Once settled patent license agreements are now more open to patent validity challenges - proving yet again that very few things related to patents are ever final.
By way of background: MedImmune entered into a patent license agreement with Genentech for use of the Cabilly I Patent (US 6331415) and also received a license to the still pending patent application which later became the Cabilly II Patent (US 6331415).

The Cabilly I patent expired in March of 2006. However, during the term of the agreement, Genentech advised MedImmune that their product Synagis® was covered by Cabilly II which issued in 2001 and was not set to expire until 2018. MedImmune believes they do not infringe Cabilly II and questions the patent's validity. MedImmune sought a declaratory judgement that the Cabilly II patent was invalid. The Federal Circuit affirmed the lower court's decision which determined there was no "case of actual controvery" becuase MedImmune continued to comply fully with the license terms [pay royalties].

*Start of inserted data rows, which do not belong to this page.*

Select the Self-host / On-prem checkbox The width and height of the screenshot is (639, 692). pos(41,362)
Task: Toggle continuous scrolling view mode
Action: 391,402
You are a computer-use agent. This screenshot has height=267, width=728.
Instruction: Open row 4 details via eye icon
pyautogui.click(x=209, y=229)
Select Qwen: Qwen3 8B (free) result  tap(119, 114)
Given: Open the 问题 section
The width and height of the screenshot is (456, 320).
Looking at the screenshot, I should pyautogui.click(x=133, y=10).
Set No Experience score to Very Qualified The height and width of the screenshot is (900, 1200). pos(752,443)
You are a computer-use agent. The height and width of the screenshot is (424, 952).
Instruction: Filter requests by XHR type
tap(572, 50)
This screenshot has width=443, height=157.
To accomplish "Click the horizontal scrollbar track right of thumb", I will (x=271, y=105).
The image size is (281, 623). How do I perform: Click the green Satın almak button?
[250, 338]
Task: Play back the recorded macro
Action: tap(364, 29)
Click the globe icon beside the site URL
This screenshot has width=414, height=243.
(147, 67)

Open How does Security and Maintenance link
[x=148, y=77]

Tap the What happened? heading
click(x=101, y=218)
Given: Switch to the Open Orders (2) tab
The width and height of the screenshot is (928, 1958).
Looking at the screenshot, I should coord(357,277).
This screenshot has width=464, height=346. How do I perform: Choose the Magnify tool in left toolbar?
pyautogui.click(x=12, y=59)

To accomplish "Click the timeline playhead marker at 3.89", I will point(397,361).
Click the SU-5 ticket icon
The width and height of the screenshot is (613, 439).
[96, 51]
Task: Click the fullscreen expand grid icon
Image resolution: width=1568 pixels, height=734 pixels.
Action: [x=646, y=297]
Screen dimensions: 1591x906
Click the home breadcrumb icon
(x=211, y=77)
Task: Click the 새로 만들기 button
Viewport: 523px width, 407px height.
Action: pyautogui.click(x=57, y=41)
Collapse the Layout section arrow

The Supreme Court overruled the Federal Circuit's decision opening the door for MedImmune to challenge the vailidty of Cabilly II.

The MedImmune decision presents several interesting issues. The MedImmune decision makes a strong statement that the end game is valid and enforceable patents which can stand up to challenges. However, the decision provides an avenue for challenging validity even after parties have reach an agreement eliminating any finality to patent disputes settled through a license agreement. However, in cases like MedImmune, where the Cabilly II application was still pending when the agreement was signed Licensees should have an ability to question validty or infringement.

Will ...

* Patent holders demand higher royalties as a means to imbed the costs of future challenges.
* Licensees employ a strategy whereby they are more willing to enter into agreements so as to not delay product sales only to use the profits from sales for validty challenges.
* More companies become "open innovators" taking licenses knowing they still have the ability to challenge a patent later.

At a minimum, this ruling will very likely bring forth even more court cases and patent system contention in an area [executed license agreements] that was widely assumed as settled business.